Thursday, December 13, 2007

Breastmilk mystery solved?

After weeks of agonizing over the sour breastmilk problem, and an embarrassingly short amount of time researching sour breastmilk on the Internet, I discovered that some women produce an excess of an enzyme called lipase, which breaks down fat in breastmilk to make it more digestible. It also accelerates the decomposition of the milk, so it sours and spoils faster. Basically the lipase starts digesting the fat in the milk, so by the time it gets to the baby the fat (which is what makes it taste so good) is all gone.

Now that I have started to see my milk production increase and I have a little more to play with, I've experimented with microwaving some pumped milk to scald it, which is supposed to stop the process of souring. I will taste it twelve hours after storing to see if it tastes better than unscalded milk, and then (the ultimate test) will try giving it to Mini-Me in a bottle for bedtime. She is struggling with the bottle a bit, after two weeks off, but she drank freshly pumped milk from a bottle today after getting started with a little from the original source.

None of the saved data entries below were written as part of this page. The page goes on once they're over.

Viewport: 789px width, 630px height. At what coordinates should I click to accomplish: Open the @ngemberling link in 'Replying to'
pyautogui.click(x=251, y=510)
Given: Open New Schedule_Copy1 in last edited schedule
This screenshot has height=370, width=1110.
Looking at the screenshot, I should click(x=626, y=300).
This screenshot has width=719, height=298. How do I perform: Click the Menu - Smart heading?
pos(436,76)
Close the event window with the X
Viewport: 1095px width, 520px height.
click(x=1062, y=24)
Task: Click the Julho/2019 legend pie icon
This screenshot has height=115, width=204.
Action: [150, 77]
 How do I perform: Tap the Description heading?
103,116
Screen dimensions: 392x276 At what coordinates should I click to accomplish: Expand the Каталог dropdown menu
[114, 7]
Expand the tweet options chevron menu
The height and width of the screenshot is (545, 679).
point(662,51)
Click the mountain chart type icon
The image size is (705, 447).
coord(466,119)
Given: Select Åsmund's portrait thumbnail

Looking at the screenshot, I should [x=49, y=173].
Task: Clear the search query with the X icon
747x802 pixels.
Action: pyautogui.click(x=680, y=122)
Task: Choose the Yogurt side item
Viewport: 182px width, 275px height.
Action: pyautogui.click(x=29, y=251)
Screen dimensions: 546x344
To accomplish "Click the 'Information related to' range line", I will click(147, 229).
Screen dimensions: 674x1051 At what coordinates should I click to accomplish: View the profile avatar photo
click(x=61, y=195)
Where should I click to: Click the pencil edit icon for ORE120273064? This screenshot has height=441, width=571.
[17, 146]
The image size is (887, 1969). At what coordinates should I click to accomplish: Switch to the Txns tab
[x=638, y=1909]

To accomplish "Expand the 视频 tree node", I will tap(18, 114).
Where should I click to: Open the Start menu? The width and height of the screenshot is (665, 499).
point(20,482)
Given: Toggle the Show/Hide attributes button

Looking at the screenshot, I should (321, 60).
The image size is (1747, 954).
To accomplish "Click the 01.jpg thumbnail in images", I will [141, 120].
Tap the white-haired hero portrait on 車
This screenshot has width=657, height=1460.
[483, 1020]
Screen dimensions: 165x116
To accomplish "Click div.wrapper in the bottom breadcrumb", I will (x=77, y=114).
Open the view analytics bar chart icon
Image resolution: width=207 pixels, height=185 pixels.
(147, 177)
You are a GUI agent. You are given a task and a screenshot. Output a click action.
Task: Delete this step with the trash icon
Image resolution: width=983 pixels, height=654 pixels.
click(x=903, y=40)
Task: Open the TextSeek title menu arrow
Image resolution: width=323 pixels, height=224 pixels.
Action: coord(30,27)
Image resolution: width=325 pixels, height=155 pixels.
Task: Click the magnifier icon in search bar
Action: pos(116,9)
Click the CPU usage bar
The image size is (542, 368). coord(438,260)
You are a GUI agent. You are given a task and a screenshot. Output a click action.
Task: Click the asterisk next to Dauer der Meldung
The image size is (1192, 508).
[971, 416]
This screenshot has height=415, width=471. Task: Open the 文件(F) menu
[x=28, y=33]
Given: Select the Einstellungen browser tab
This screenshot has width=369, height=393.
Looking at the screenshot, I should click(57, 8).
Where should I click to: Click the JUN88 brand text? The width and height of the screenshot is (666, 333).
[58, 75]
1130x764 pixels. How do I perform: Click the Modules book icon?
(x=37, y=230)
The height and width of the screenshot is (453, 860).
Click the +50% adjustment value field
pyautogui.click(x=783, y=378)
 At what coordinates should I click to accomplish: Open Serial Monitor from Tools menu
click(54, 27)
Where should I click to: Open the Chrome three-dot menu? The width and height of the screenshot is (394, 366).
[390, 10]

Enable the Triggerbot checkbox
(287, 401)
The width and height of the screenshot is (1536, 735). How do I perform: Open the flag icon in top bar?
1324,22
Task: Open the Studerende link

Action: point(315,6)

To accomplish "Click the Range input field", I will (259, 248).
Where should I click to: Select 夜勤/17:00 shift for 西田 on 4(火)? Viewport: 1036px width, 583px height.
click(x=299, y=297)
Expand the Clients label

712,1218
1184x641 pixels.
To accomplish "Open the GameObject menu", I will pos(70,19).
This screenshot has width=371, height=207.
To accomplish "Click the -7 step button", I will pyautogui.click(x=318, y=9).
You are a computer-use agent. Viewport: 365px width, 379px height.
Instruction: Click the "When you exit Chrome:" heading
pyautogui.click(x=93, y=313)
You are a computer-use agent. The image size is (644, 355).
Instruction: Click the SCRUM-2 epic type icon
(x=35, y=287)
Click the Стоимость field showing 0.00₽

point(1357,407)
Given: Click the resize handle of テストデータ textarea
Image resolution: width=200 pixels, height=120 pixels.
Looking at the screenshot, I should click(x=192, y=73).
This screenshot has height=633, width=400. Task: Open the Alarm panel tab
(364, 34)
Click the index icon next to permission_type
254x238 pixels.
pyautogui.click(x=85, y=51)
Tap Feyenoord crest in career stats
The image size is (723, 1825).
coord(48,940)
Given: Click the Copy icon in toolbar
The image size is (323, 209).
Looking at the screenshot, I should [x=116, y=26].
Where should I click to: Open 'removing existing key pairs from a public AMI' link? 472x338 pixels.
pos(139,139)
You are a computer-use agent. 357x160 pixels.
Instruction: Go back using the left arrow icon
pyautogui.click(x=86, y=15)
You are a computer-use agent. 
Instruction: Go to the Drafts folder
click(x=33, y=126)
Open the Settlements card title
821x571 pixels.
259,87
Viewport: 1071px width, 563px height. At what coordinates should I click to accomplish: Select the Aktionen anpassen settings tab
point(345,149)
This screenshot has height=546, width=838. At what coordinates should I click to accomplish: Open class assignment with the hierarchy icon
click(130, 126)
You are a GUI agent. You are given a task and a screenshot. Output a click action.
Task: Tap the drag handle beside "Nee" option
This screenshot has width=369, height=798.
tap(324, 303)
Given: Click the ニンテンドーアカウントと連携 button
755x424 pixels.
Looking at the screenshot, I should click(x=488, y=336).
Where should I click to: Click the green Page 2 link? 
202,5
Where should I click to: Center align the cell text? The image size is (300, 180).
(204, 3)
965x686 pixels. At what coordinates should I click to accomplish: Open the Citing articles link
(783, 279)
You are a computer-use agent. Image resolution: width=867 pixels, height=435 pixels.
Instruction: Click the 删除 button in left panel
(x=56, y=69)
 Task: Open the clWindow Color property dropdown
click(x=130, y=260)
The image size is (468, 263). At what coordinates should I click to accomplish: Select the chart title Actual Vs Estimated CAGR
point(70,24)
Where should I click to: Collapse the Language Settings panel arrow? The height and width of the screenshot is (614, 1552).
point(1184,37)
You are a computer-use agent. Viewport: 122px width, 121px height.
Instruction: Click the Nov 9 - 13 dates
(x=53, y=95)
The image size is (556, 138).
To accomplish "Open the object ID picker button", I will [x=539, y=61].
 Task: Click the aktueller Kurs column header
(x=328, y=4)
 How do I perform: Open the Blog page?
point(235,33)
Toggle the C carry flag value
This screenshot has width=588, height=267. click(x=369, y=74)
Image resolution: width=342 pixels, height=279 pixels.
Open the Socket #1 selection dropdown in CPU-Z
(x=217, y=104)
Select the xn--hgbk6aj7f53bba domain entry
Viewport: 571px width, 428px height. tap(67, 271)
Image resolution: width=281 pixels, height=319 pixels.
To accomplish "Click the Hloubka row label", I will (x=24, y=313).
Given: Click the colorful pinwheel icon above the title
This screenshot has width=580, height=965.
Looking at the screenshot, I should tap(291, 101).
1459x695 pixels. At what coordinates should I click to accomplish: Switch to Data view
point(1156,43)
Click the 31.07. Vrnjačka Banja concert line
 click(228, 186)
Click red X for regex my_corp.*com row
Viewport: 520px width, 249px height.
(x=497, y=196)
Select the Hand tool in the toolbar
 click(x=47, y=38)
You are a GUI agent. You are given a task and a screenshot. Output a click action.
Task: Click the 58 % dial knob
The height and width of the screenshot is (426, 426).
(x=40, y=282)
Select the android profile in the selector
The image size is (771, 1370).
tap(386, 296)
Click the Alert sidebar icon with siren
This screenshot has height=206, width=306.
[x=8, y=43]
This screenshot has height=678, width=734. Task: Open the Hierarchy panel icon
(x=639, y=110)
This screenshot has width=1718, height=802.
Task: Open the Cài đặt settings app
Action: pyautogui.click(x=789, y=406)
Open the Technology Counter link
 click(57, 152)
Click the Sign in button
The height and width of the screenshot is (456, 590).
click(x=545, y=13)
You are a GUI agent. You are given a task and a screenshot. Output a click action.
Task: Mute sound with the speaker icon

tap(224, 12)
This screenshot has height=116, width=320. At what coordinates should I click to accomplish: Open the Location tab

Apparently if I scald the milk before I store it (either fridge or freezer) it will taste better, though the milk will lose some of the immune system benefits. This doesn't concern me, since we are mostly breastfeeding Mini-Me, with pumped/frozen milk to use for an occasional babysitter or when Papa takes over bedtime. I have discovered today, though, that scalding it on the stovetop rather than in the microwave keeps some of the nutritional and immunological properties of the milk intact, so I'll start doing that instead of microwaving it.